Хотя мы и не можем спрашивать туземца об абстрактных, общих правилах, но всегда можем разузнать, как истолковывается какой-то конкретный случай. Так, например, спрашивая туземца о том, как он относится к преступлению или какого наказания оно заслуживает, незачем (это ни к чему не приведет) задавать такой вот общий вопрос: «Как вы обходитесь с преступником и как вы его наказываете?», потому что не найдешь даже и таких слов, чтобы выразить эту мысль на туземном языке или на pidgin-English. Однако воображаемый или, еще лучше, действительно имевший место случай побудит туземца выразить мнение и сообщить полную информацию. Реальный же случай наверняка вызовет среди туземцев оживленную дискуссию, заставит их выражать негодование, принимать ту или иную сторону, – причем все это обсуждение будет, вероятно, заключать в себе множество определенных точек зрения и моральных оценок, в то же время выявляя социальный механизм, который приводится в действие совершенным преступлением. А на этой основе их будет уже легко вывести на разговор о других подобных случаях, склонить к припоминанию других реальных событий или к обсуждению их во всех их оттенках и аспектах. На основании всего этого материала, который должен охватывать как можно более широкий спектр фактов, вывод делается путем простой индукции. Научное понимание отличается от основанного на здравом смысле понимания, во-первых, тем, что ученый исследователь должен обозревать явления гораздо полнее и детальнее, педантично-систематически и методически, и, во-вторых, тем, что обладающий научной подготовкой исследователь будет вести поиск в действительно существенных направлениях и стремиться к тем целям, которые действительно важны. В самом деле: цель научной подготовки состоит в том, чтобы наделить исследователя-эмпирика чем-то вроде мысленной карты, соответственно которой он смог бы определить свое положение и определить курс следования.

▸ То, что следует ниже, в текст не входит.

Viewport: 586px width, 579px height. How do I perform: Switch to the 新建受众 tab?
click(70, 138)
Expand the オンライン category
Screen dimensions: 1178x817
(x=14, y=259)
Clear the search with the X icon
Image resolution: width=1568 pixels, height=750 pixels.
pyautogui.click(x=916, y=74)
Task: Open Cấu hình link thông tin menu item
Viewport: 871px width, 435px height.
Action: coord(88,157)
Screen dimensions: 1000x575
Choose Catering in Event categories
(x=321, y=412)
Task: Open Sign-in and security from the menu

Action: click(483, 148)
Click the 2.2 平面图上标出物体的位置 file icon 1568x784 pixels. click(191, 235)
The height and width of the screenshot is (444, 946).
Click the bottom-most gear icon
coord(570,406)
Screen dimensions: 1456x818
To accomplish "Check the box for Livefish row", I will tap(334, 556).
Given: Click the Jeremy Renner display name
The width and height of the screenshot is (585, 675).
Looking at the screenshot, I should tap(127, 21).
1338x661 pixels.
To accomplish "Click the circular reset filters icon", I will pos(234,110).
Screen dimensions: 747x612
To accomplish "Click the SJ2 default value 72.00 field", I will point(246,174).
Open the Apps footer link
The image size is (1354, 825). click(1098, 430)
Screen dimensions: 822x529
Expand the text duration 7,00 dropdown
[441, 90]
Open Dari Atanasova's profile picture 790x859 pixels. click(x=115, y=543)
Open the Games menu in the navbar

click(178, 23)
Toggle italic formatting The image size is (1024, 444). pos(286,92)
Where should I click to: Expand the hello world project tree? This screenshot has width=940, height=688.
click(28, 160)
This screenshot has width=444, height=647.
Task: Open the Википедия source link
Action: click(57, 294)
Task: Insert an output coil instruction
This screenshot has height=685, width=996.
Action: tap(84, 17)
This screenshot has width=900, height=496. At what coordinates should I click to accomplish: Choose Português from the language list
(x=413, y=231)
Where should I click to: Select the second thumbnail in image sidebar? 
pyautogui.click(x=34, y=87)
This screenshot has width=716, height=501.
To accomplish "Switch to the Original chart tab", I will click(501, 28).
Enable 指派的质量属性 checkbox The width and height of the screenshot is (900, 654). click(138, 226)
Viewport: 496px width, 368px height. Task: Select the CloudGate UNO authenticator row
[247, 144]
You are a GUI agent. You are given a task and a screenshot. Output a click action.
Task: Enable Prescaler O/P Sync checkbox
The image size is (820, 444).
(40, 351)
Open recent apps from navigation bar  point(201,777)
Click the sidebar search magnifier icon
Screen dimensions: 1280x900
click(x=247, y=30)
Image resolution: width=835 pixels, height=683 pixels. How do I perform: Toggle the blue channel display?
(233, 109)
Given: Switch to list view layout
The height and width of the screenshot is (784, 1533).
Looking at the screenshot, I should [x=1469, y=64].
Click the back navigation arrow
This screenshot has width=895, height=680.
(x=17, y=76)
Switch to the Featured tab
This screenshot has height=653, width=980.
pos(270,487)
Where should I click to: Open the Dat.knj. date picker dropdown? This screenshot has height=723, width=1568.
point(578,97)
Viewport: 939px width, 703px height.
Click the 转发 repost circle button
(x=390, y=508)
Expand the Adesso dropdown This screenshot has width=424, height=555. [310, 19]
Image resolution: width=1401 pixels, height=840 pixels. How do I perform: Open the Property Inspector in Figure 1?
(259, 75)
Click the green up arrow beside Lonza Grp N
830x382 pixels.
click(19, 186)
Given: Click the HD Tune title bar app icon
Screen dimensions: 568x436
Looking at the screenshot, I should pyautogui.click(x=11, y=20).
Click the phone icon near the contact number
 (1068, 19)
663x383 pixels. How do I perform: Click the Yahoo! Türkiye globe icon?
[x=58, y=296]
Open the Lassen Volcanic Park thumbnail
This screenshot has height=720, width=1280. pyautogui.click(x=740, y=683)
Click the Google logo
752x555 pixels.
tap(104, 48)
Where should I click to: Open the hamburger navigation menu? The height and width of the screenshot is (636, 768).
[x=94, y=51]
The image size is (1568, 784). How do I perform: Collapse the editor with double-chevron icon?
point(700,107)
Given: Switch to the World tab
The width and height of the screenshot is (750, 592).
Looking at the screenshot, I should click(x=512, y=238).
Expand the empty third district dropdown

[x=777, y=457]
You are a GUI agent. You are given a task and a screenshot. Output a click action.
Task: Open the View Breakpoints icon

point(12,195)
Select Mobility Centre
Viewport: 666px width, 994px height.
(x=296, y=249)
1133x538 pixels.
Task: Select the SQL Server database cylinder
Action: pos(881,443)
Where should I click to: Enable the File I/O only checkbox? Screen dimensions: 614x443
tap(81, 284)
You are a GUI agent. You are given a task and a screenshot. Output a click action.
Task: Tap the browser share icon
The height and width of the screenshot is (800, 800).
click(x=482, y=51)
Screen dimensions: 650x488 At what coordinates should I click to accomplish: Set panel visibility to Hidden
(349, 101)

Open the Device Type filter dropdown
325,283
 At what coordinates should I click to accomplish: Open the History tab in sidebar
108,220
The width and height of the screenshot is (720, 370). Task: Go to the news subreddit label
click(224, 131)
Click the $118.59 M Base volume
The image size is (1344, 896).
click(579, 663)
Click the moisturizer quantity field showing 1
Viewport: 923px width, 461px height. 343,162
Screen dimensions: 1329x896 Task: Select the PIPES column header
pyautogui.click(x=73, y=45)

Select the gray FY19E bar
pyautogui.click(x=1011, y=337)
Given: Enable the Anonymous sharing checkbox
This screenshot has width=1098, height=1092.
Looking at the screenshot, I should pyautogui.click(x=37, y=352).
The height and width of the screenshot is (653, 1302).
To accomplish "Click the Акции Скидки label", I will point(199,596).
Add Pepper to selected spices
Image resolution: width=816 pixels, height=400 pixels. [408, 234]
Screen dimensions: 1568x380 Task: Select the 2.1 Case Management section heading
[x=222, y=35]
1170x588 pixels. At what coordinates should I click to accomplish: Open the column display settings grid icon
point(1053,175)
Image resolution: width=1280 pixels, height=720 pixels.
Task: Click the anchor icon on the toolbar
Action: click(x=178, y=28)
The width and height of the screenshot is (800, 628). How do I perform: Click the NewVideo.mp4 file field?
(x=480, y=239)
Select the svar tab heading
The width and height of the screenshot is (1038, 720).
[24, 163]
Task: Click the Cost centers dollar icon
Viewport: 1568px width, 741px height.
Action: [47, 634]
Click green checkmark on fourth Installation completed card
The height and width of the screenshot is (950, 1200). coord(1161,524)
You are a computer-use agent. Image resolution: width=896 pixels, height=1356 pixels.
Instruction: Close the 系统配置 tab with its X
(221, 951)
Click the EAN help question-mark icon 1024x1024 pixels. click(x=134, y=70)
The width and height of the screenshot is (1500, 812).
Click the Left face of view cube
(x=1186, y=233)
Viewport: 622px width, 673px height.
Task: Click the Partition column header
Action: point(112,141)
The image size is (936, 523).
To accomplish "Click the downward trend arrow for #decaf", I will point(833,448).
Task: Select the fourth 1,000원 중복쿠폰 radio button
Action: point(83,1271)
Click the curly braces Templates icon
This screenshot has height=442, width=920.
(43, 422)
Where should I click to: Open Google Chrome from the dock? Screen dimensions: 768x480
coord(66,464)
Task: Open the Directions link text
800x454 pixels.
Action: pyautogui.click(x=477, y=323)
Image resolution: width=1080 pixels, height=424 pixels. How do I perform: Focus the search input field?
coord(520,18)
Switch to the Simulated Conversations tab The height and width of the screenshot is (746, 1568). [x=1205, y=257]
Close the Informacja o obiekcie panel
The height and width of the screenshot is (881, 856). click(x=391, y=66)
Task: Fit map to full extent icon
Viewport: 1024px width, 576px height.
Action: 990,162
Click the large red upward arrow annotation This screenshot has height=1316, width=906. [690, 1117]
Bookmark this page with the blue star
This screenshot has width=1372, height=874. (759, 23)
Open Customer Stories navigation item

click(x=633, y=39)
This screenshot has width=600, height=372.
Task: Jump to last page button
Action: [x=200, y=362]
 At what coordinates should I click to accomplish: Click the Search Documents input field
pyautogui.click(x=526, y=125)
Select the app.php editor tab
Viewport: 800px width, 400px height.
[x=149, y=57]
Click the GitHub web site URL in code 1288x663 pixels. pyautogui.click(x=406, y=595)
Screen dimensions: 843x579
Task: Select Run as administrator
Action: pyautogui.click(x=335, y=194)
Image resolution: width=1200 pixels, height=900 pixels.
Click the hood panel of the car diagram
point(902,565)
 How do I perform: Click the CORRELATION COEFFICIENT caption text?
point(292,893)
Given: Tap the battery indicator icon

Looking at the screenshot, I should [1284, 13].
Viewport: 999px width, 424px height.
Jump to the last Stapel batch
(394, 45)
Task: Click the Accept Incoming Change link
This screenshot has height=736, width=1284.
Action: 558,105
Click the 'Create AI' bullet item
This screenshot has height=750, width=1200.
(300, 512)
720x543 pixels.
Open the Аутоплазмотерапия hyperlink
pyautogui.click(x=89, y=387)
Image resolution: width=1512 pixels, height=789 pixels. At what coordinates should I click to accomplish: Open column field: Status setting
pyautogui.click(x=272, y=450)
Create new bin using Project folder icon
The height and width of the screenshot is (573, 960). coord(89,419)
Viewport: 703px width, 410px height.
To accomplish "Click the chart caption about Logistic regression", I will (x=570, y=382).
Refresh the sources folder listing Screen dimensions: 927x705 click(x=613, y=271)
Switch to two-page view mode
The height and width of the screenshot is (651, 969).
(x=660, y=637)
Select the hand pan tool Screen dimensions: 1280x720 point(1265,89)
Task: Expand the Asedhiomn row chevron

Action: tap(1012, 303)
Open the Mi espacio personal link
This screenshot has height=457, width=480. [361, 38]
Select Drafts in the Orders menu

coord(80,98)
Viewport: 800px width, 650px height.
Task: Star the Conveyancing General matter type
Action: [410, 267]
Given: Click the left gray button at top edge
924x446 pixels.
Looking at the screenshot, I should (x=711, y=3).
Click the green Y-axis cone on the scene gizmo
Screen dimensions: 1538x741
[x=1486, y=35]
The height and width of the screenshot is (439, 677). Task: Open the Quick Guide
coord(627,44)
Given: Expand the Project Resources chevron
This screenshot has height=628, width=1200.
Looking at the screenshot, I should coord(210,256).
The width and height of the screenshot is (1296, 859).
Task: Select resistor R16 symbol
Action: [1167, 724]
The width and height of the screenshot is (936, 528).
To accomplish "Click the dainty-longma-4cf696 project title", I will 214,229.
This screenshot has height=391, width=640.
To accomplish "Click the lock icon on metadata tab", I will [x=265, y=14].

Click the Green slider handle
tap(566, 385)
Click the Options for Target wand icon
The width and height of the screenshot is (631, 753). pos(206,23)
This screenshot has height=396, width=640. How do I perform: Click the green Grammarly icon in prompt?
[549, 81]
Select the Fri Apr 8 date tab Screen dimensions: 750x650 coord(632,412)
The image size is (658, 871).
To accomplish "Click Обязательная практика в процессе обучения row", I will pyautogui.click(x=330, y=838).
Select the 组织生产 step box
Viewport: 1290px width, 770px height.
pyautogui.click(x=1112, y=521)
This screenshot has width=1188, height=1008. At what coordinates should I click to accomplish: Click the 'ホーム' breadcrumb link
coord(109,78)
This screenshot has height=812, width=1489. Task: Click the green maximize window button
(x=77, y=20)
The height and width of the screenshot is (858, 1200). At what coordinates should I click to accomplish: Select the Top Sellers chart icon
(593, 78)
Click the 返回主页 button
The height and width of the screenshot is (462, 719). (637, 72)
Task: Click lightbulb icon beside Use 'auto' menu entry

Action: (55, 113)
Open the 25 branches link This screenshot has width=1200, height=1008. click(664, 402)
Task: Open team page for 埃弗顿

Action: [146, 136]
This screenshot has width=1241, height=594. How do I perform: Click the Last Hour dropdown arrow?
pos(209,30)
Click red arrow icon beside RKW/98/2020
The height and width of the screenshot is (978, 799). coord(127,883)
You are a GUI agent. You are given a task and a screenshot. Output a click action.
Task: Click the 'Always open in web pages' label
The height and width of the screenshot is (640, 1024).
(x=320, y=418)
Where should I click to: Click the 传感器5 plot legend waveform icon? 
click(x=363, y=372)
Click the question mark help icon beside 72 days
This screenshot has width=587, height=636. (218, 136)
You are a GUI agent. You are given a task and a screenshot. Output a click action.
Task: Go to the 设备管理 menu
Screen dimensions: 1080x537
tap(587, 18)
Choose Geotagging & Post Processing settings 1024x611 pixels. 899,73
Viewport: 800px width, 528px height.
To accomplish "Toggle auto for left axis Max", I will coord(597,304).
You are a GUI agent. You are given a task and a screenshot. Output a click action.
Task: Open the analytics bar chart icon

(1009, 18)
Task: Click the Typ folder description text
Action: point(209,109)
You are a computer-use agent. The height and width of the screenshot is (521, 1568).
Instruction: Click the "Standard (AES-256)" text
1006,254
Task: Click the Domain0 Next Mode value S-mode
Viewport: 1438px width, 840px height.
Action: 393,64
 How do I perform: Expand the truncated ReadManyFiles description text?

Возвращаясь к нашему примеру, можно сказать, что в ходе обсуждения некоего количества определенных случаев этнограф составит для себя представление о социальном механизме наказания. Такова одна сторона, один аспект племенной власти. Представим далее, что, пользуясь подобным методом выведения из определенных данных, этнограф придет к пониманию лидерства на войне, в экономической деятельности, в племенных праздниках – и тогда он одновременно будет иметь в своем распоряжении все данные, которые необходимы для ответа на вопросы о племенном правлении и общественной власти. В ходе полевых исследований сравнение таких данных, попытки соединения их в одно целое будут зачастую приводить к обнаружению пробелов и пропусков в информации, что в свою очередь будет содействовать дальнейшим исследованиям.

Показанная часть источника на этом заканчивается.